Many older source control systems, such as RCS and CVS, specifically store differences between versions of files. For example, the information for a given source file might be stored in the repository in a form that includes the full text of the latest version, plus "instructions" for generating earlier version.
Git, at least conceptually, stores the entire content of each version of every file in the repository. It saves some space by storing only one copy of identical files, since the name used to store it is determined by hashing the contents.
Obviously if that were the whole story, Git repositories would become very large very quickly. But Git automatically packs, or compresses, stored objects. I frankly don't know all the details, but it does a good job of both minimizing storage space and permitting arbitrary versions to be recreated quickly.

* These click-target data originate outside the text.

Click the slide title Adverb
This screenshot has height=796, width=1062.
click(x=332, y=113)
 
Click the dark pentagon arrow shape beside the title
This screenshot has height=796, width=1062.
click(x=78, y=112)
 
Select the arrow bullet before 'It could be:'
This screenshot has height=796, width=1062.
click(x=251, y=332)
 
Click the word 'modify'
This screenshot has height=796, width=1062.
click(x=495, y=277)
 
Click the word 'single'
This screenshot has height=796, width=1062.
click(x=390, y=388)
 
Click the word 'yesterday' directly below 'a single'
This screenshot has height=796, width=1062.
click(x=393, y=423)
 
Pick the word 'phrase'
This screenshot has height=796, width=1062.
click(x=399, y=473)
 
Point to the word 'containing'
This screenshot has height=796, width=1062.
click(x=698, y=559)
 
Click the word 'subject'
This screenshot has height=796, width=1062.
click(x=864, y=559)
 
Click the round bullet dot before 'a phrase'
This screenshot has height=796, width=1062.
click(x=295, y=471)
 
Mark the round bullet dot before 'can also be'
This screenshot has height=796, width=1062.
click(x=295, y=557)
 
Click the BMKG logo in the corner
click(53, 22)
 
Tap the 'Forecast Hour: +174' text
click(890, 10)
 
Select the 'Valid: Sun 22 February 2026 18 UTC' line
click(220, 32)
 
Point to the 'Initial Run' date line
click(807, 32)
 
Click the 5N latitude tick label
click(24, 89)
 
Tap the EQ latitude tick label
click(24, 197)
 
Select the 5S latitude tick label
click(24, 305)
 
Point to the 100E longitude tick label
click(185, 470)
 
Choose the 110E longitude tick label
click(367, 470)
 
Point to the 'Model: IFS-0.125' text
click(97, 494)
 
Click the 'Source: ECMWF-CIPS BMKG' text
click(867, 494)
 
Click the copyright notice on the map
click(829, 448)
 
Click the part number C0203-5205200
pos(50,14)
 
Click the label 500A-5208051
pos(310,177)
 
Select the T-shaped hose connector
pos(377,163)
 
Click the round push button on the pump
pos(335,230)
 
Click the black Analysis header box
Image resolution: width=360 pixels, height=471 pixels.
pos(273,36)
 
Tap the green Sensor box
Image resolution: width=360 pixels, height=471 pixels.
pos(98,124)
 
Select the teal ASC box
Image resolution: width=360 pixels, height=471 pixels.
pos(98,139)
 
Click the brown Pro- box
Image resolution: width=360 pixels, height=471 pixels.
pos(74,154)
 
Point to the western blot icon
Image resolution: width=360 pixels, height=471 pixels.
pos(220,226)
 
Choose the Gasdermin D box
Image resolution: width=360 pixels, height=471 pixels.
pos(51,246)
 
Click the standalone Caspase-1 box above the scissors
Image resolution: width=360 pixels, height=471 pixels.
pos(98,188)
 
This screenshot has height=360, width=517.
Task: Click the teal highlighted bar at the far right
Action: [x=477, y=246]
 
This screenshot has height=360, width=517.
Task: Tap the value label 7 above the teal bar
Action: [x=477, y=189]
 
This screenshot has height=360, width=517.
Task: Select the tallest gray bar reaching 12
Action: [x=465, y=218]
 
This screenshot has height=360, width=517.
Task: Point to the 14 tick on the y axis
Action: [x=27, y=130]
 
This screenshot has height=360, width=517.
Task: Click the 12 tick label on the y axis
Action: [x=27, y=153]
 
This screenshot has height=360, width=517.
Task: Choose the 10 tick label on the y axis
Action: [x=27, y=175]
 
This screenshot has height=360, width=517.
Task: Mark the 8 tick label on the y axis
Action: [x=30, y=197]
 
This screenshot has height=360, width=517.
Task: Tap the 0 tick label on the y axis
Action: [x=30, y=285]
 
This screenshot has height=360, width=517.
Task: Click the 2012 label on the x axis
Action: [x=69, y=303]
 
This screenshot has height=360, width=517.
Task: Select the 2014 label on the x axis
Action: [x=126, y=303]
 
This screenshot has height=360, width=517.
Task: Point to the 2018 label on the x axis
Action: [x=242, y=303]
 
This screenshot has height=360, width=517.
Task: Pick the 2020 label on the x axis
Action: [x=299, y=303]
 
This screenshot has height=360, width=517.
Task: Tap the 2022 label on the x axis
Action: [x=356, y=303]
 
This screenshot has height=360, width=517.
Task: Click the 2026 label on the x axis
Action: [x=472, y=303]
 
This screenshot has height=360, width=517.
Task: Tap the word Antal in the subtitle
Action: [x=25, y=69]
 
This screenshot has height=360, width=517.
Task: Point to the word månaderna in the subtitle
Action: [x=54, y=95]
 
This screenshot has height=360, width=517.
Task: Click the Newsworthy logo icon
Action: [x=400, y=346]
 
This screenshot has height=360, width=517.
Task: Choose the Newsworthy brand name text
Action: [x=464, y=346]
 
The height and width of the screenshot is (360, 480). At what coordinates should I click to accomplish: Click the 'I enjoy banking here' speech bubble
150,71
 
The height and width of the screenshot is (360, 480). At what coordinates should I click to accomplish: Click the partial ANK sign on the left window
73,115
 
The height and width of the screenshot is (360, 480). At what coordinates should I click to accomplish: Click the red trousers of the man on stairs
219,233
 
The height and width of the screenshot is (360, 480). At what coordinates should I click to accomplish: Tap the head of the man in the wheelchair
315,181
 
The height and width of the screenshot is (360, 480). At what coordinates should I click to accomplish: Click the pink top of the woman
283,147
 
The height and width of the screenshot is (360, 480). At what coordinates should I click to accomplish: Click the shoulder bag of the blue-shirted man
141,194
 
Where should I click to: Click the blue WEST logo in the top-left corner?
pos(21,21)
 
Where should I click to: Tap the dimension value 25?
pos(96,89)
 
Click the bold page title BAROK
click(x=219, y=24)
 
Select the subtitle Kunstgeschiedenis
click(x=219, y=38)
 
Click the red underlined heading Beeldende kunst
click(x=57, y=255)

For example, the Git sources are themselves stored in a Git repository, which contains probably thousands of distinct objects. All the versions of all the files are stored under the directory .git/objects/pack
, which currently contains the following (the listing is of a clone on my system):
$ ls -l .git/objects/pack
total 48900
-r--r--r-- 1 kst kst 4196172 Mar 20 15:44 pack-0e69de7b7728ad0fde80423ded259dbff7760016.idx
-r--r--r-- 1 kst kst 36698393 Mar 20 15:44 pack-0e69de7b7728ad0fde80423ded259dbff7760016.pack
-r--r--r-- 1 kst kst 125896 Jun 30 22:17 pack-2848a675d3c196391f06cc7cdd6cebf67fb7119e.idx
-r--r--r-- 1 kst kst 3570770 Jun 30 22:17 pack-2848a675d3c196391f06cc7cdd6cebf67fb7119e.pack
-r--r--r-- 1 kst kst 178452 May 16 08:22 pack-bfd75de39dff6ac03adcc775f7b5715480b54637.idx
-r--r--r-- 1 kst kst 5292998 May 16 08:22 pack-bfd75de39dff6ac03adcc775f7b5715480b54637.pack
What's different about Git compared to earlier systems (at least to the earlier systems I've used) is that, on a high level, all versions of all files in the repository are stored in full, but the compression is provided by a separate layer.